_GIVEN PASSAGE_:
—————

Looking forward to the tune though!

If you ever want to sell your tuner can you? I noticed you have to enter the VIN when you purchase it.

I assume with the EFI Live tuner you can download any updates from the internet if a new tune is released.


----------



## Merc6 (Jun 8, 2013)

The handheld you can sell but from what I remember the handhelds are hugely discounted. The original tuner may charge that buyer almost the same price as if they never had it. 

For us trifecta users, you sell the car with the tune on(with buyer knowing it's there) or you take it off and sell the cord. 


Sent from my iFail 5s


----------



## Danny5 (Dec 22, 2011)

MilTownSHO said:


> I know nothing about the Trifecta machine, have never put a tune on a car before.
> 
> They obtained extra power without increasing boost?! Do you know if they plan to in the future?


For the last 5 months they have been promising an update. I am not sure if it will include boost, or if any improvements.



MilTownSHO said:


> As far as updates, that's part of my concern. I have a feeling they are not going to touch it again. Just like when I had my SHO's, I understand a limited market.
> 
> Fleece customer support good at least? If you have a problem with the tune and all?

—————

_RECORD LIST_:
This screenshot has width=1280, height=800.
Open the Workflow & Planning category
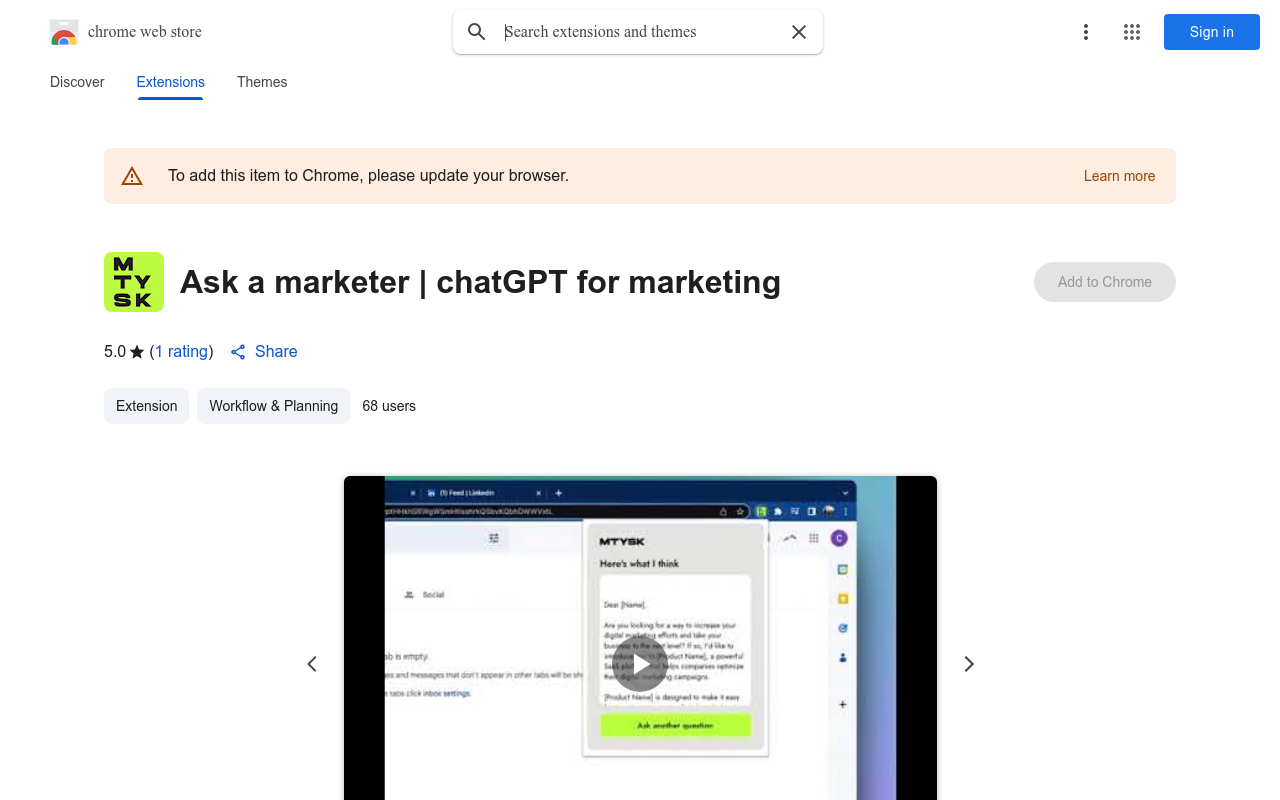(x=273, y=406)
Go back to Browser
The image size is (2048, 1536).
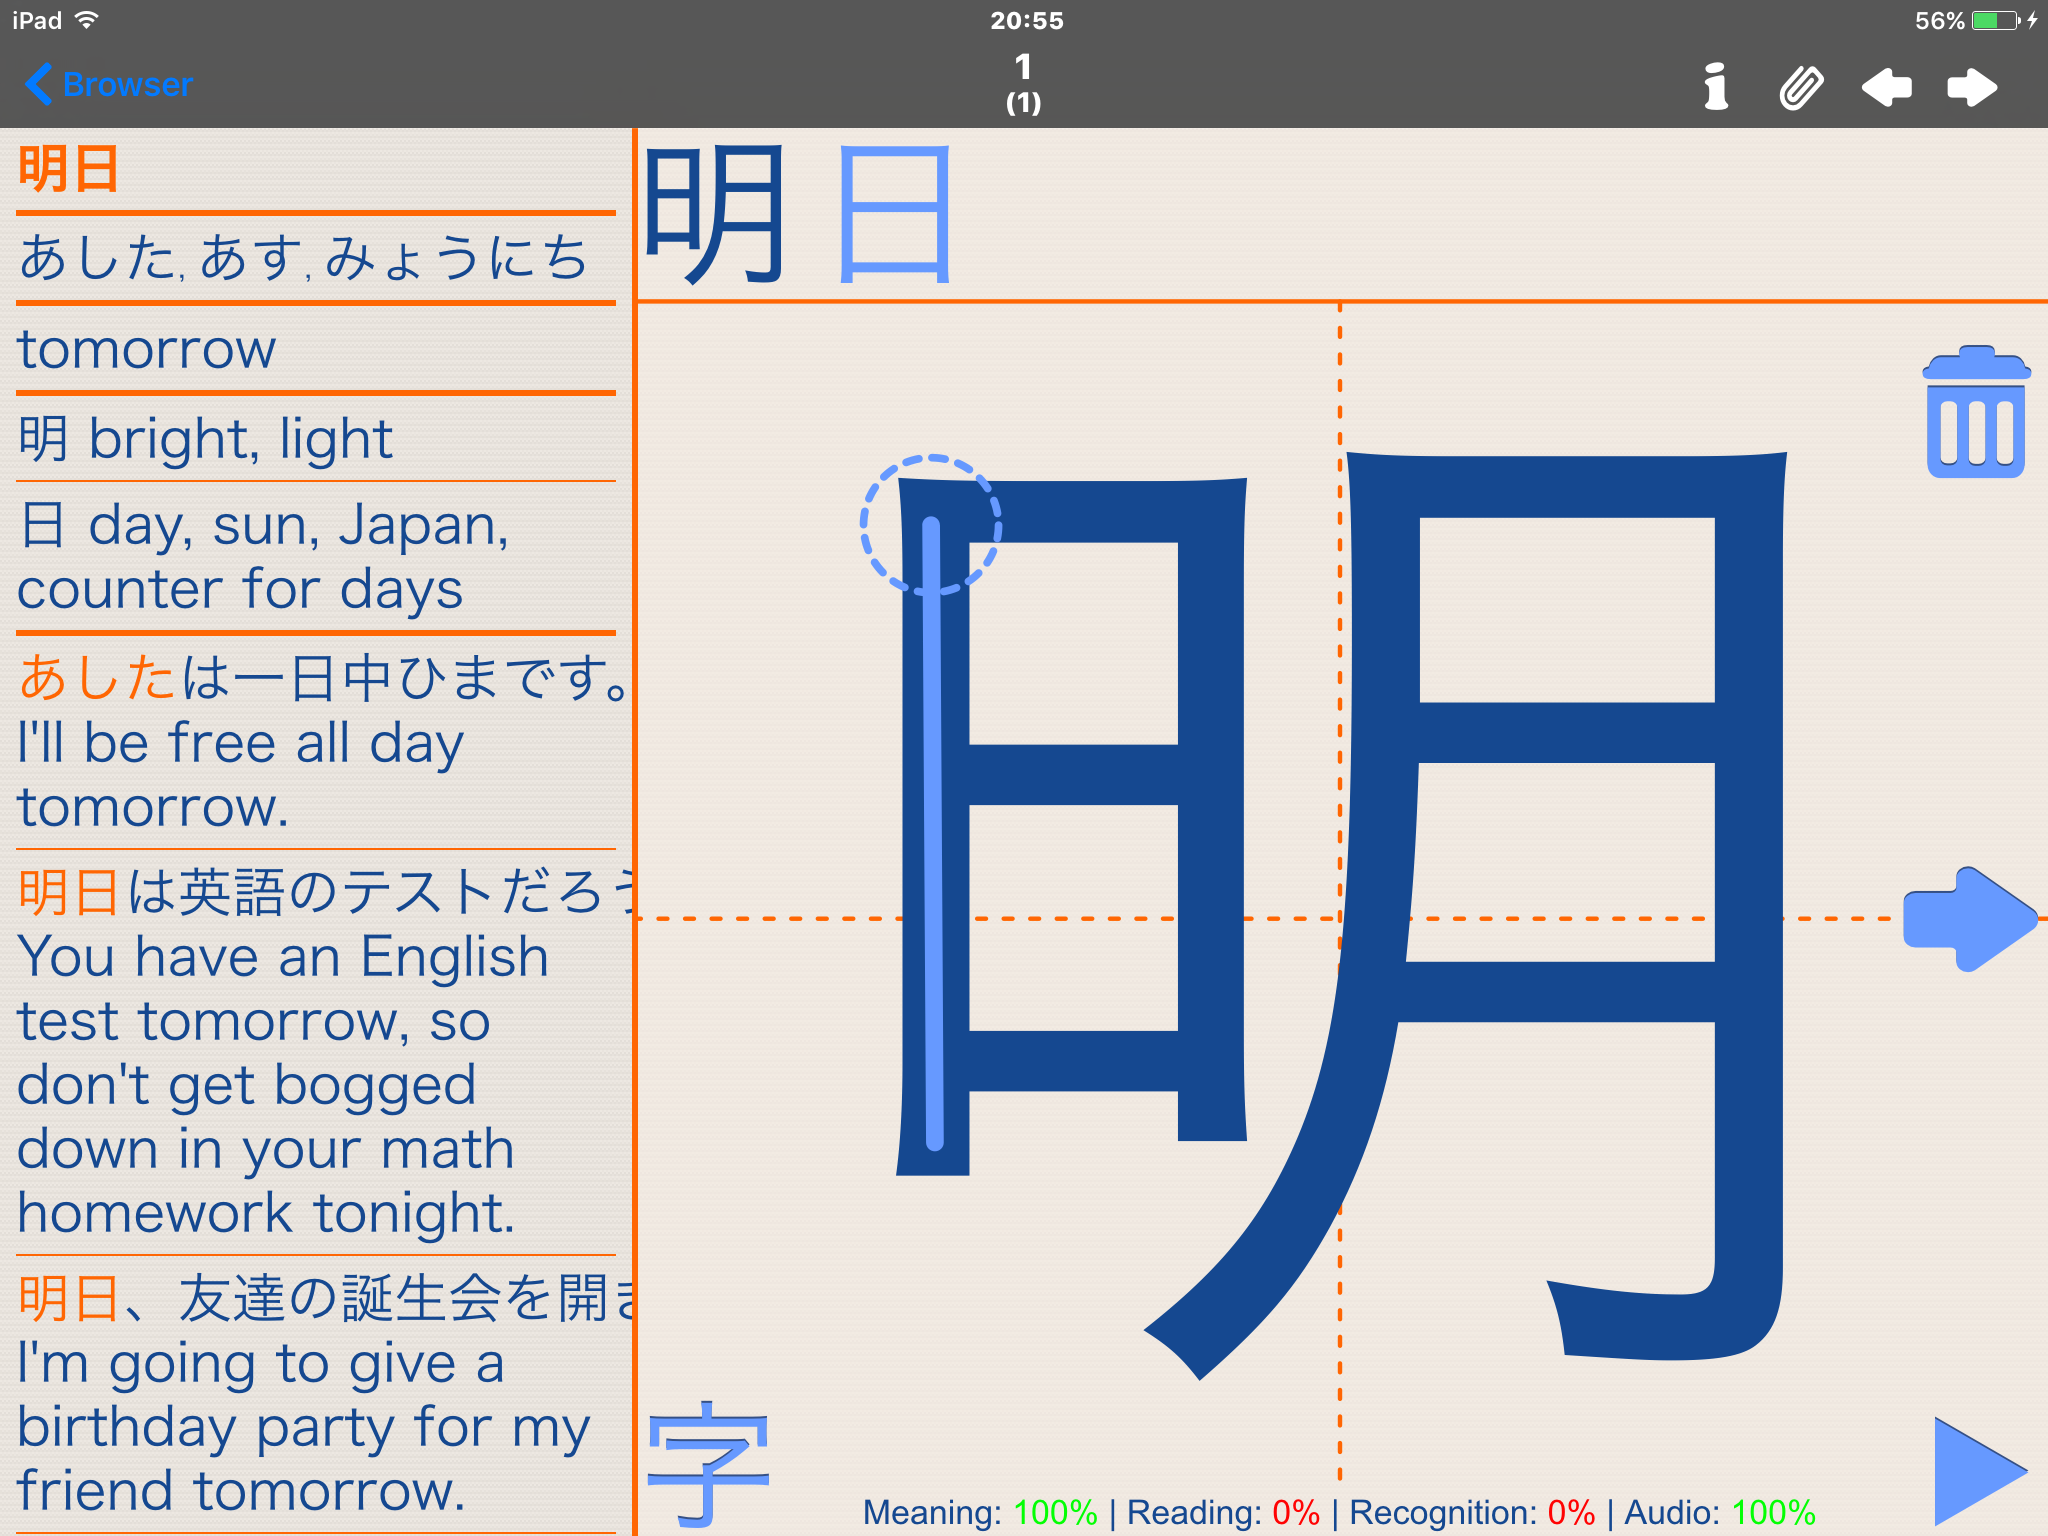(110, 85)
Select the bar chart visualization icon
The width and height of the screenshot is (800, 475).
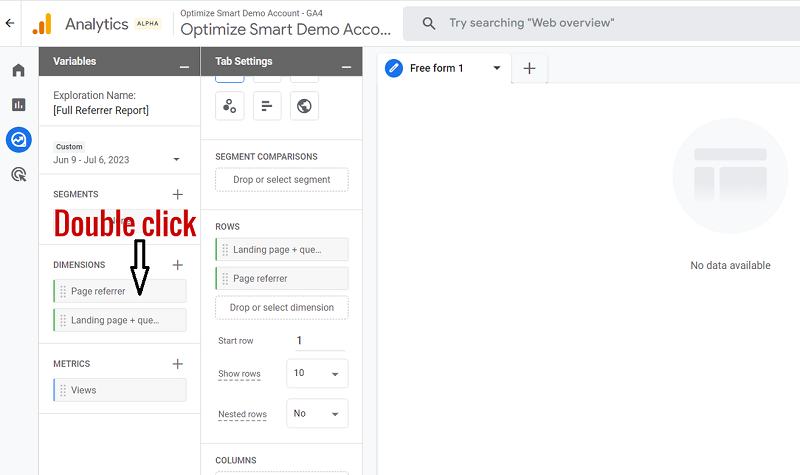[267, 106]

—————

_PROBLEMS_:
[A] Summarize the forum thread in two sentences.
[B] Duplicate the part of the forum thread between "If you ever" and "tune is released.", inclusive.

_RESULTS OF THE TASKS_:
[A] One poster asks whether a tuner can be resold when the VIN must be entered at purchase, and Merc6 replies that a handheld can be sold, though the original tuner may charge the buyer almost the same price, while Trifecta users either sell the car with the tune on or take it off and sell the cord. Danny5 says an update has been promised for the last five months without certainty about boost, and MilTownSHO suspects they will not touch the tune again and asks whether customer support is good.

[B]
If you ever want to sell your tuner can you? I noticed you have to enter the VIN when you purchase it.

I assume with the EFI Live tuner you can download any updates from the internet if a new tune is released.